↓

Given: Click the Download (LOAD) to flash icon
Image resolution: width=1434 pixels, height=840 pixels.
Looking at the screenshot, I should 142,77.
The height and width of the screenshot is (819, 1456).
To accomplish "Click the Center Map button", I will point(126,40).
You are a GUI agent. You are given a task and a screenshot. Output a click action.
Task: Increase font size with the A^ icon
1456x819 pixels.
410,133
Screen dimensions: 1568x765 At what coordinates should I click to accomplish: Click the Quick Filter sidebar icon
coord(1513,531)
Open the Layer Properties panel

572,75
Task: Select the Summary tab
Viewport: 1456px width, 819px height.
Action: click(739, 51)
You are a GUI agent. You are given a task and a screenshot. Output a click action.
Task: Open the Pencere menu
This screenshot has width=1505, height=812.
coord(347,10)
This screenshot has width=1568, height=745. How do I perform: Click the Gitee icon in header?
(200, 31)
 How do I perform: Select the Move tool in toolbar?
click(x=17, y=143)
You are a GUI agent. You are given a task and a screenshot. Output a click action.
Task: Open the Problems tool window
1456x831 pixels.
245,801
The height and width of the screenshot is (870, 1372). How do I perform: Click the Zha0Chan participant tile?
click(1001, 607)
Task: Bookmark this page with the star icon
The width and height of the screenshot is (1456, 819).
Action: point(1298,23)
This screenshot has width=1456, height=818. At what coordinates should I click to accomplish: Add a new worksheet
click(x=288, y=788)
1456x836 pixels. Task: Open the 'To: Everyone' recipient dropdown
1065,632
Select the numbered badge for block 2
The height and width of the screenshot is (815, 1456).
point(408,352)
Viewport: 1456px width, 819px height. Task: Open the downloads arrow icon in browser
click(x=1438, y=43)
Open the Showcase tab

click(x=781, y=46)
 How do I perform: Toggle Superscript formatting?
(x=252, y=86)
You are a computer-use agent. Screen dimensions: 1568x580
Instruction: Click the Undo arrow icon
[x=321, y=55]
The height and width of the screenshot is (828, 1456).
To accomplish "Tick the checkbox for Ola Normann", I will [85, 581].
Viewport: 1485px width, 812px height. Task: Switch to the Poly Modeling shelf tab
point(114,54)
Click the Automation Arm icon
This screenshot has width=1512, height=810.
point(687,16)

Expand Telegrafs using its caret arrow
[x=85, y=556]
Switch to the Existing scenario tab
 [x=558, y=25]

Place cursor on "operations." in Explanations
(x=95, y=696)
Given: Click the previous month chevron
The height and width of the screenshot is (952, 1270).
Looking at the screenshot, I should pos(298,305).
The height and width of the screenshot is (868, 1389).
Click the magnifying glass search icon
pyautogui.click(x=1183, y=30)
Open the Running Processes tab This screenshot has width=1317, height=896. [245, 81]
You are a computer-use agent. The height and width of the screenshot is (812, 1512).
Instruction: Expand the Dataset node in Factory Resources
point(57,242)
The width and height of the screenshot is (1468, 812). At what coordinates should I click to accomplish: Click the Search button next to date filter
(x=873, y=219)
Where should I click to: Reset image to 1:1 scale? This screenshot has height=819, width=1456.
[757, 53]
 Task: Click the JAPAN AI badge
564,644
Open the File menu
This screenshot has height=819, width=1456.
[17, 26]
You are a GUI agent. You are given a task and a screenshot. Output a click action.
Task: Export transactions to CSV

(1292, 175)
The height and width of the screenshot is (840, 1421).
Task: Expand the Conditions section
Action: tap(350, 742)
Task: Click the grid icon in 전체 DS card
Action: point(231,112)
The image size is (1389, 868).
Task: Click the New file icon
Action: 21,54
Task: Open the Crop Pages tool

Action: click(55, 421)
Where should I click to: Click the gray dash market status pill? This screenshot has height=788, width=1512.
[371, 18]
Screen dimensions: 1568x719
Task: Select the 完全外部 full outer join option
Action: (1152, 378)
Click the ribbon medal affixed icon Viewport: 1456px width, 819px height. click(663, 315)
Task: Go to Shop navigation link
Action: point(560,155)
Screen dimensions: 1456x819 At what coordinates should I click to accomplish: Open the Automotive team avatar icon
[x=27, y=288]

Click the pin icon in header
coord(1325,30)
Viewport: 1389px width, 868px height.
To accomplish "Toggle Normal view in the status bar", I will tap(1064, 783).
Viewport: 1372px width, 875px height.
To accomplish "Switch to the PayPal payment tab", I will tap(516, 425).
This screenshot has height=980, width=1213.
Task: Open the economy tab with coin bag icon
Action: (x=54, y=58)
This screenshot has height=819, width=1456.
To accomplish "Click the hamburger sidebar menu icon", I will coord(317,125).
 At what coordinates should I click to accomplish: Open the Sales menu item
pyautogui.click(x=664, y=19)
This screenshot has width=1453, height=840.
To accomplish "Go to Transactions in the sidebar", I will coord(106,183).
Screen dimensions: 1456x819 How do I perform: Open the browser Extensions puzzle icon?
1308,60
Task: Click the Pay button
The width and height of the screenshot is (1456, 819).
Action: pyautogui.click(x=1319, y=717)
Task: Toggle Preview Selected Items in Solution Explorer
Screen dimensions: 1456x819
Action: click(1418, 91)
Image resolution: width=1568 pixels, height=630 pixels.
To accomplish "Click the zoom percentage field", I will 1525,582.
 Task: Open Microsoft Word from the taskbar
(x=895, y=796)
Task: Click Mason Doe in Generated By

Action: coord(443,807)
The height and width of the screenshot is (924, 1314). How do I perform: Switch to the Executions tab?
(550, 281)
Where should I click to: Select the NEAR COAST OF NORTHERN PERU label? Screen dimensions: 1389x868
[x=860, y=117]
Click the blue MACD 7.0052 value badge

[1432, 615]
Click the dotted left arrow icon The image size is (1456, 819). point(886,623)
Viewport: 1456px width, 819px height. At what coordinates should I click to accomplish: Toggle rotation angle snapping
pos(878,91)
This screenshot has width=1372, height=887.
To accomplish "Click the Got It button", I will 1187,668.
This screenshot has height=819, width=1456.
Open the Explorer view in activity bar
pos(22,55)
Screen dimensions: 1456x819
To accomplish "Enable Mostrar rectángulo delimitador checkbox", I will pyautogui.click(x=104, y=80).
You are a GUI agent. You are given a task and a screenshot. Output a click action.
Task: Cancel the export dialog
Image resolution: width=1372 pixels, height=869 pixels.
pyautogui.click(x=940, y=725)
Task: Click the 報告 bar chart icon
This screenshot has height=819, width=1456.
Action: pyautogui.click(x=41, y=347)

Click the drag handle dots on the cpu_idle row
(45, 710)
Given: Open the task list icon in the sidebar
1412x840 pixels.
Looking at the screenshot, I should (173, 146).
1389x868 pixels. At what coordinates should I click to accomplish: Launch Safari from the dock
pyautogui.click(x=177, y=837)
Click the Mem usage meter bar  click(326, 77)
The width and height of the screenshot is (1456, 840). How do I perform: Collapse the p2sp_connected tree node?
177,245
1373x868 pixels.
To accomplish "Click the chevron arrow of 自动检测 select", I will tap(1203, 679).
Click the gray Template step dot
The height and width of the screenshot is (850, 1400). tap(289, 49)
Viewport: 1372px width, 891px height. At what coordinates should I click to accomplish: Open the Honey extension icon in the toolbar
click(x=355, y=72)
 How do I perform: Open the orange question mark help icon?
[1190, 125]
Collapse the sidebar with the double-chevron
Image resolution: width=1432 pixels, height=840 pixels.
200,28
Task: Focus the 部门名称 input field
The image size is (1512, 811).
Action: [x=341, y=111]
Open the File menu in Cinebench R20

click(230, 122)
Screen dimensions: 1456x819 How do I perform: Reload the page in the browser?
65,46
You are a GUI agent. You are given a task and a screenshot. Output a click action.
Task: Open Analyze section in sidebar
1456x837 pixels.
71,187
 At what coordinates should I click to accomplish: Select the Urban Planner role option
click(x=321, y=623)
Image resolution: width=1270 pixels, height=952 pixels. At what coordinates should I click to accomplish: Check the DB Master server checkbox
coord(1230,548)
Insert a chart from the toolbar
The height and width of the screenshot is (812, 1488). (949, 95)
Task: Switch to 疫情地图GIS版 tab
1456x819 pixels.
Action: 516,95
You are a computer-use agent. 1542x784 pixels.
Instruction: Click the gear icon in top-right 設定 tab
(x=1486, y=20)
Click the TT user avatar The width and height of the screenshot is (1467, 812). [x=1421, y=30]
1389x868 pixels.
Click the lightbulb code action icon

↑

§ WHAT YOU NEED TO DO: Look above for the line with "The height and width of the screenshot is (868, 1389)." and the line with "Viewport: 1372px width, 875px height.". Retype those two lines and every line between them exactly, adding nothing.

§ THE COMPLETED TASK:
The height and width of the screenshot is (868, 1389).
Click the magnifying glass search icon
pyautogui.click(x=1183, y=30)
Open the Running Processes tab This screenshot has width=1317, height=896. [245, 81]
You are a computer-use agent. The height and width of the screenshot is (812, 1512).
Instruction: Expand the Dataset node in Factory Resources
point(57,242)
The width and height of the screenshot is (1468, 812). At what coordinates should I click to accomplish: Click the Search button next to date filter
(x=873, y=219)
Where should I click to: Reset image to 1:1 scale? This screenshot has height=819, width=1456.
[757, 53]
 Task: Click the JAPAN AI badge
564,644
Open the File menu
This screenshot has height=819, width=1456.
[17, 26]
You are a GUI agent. You are given a task and a screenshot. Output a click action.
Task: Export transactions to CSV

(1292, 175)
The height and width of the screenshot is (840, 1421).
Task: Expand the Conditions section
Action: tap(350, 742)
Task: Click the grid icon in 전체 DS card
Action: point(231,112)
The image size is (1389, 868).
Task: Click the New file icon
Action: 21,54
Task: Open the Crop Pages tool

Action: click(55, 421)
Where should I click to: Click the gray dash market status pill? This screenshot has height=788, width=1512.
[371, 18]
Screen dimensions: 1568x719
Task: Select the 完全外部 full outer join option
Action: (1152, 378)
Click the ribbon medal affixed icon Viewport: 1456px width, 819px height. click(663, 315)
Task: Go to Shop navigation link
Action: point(560,155)
Screen dimensions: 1456x819 At what coordinates should I click to accomplish: Open the Automotive team avatar icon
[x=27, y=288]

Click the pin icon in header
coord(1325,30)
Viewport: 1389px width, 868px height.
To accomplish "Toggle Normal view in the status bar", I will tap(1064, 783).
Viewport: 1372px width, 875px height.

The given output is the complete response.